Problem —
Turn the material from the line with "screen. This screenshot has height=1080, width=1920." to the line with "This screenshot has height=1080, width=1920. I want", both of those lines included, into a numbered list that leaves out any blank lines.

Dataset entries —

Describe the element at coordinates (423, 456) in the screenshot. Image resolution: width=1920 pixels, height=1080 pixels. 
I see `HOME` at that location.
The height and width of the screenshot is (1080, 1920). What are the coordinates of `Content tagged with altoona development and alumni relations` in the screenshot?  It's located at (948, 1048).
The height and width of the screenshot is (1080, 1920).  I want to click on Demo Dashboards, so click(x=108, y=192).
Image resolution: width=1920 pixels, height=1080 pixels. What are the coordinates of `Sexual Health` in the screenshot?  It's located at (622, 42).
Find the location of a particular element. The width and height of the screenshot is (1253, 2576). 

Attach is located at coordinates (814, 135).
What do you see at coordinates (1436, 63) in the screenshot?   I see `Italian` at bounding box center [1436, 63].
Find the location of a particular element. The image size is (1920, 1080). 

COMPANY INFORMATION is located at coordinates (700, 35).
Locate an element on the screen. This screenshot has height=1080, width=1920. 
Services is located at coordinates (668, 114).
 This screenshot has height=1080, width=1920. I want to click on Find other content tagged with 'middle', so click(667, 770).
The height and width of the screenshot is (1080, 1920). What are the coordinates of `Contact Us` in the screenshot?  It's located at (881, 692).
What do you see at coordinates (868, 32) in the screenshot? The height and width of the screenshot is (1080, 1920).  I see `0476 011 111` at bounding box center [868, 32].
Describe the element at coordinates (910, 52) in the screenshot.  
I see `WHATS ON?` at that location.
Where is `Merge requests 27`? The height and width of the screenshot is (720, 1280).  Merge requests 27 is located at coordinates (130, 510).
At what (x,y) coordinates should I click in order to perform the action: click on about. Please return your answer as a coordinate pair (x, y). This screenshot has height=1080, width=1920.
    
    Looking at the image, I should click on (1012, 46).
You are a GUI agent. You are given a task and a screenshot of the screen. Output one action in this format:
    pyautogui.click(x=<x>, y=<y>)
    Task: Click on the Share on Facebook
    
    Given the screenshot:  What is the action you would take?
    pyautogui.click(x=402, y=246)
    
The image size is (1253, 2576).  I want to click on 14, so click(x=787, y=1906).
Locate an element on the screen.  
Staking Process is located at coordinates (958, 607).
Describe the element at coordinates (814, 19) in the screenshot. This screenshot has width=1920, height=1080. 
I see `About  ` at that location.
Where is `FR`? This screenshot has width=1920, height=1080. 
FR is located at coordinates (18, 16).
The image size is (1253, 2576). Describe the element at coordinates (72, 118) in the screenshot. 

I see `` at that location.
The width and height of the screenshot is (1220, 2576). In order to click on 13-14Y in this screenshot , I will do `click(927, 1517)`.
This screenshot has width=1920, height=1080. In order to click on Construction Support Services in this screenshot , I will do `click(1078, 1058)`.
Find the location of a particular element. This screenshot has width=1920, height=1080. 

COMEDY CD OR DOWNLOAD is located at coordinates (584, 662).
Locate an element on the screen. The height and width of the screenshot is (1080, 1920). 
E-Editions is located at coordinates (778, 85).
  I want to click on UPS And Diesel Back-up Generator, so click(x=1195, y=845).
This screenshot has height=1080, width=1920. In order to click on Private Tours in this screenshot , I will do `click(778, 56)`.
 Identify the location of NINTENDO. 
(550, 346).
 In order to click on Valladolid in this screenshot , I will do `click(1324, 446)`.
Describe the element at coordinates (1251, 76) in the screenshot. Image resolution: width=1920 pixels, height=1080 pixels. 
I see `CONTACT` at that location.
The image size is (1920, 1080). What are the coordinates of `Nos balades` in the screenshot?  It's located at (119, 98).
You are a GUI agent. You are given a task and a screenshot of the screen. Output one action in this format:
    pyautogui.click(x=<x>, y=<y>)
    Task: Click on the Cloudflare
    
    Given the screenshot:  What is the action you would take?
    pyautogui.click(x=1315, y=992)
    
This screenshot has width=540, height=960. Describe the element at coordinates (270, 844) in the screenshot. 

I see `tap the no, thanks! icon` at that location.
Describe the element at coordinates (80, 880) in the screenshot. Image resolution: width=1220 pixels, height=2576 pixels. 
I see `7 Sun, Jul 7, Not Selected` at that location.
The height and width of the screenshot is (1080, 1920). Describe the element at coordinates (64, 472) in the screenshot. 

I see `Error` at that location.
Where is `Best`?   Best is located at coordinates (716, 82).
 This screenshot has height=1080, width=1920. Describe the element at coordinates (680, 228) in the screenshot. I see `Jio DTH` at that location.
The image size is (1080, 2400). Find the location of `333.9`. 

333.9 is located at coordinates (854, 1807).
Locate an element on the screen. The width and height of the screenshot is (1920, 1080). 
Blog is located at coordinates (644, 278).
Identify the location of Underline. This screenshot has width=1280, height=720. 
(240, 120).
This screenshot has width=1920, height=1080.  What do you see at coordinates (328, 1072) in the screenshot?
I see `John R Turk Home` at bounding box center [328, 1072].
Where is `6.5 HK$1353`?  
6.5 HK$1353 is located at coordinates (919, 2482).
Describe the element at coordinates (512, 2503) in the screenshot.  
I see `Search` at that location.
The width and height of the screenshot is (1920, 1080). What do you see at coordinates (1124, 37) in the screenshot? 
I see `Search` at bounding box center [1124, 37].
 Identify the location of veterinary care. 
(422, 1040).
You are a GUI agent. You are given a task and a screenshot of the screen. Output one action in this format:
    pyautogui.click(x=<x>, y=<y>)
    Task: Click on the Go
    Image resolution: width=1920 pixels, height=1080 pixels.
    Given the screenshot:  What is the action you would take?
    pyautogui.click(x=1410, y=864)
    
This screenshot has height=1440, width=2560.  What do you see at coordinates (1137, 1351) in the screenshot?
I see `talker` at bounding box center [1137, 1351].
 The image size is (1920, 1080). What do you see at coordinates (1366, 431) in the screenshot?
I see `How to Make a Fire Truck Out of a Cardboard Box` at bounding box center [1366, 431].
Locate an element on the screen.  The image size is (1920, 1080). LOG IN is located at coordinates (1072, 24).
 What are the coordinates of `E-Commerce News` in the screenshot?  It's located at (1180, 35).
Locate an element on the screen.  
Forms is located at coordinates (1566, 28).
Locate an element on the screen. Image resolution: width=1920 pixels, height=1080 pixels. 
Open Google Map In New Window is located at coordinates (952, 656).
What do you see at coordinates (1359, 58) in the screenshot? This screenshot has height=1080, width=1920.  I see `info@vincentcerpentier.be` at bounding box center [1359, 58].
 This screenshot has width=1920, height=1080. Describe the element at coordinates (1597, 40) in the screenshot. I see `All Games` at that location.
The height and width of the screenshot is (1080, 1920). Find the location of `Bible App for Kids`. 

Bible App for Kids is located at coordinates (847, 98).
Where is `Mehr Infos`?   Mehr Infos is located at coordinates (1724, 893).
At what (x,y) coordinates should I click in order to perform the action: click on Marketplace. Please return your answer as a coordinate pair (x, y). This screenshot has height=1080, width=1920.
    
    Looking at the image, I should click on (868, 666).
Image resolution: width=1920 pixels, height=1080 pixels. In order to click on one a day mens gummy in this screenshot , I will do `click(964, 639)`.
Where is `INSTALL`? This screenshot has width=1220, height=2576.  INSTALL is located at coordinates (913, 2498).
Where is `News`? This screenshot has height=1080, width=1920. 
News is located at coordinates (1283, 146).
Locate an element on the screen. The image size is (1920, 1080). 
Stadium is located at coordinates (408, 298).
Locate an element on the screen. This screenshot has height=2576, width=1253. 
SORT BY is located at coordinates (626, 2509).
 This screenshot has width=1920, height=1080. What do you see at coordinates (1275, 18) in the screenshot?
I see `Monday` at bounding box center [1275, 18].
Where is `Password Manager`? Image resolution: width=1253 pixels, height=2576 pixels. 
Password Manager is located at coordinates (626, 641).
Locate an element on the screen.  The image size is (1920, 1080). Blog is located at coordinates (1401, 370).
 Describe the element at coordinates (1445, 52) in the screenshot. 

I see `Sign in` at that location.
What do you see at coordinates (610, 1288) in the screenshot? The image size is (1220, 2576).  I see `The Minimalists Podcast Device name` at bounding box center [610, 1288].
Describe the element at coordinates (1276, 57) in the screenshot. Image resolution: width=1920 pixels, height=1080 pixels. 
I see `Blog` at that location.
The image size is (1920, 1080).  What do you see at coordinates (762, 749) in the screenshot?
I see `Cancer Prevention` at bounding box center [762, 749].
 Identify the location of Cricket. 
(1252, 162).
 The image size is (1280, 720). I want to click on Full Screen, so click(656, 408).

Right answer —
1. Locate an element on the screen. This screenshot has height=1080, width=1920. 
2. Services is located at coordinates (668, 114).
3.  This screenshot has height=1080, width=1920. I want to click on Find other content tagged with 'middle', so click(667, 770).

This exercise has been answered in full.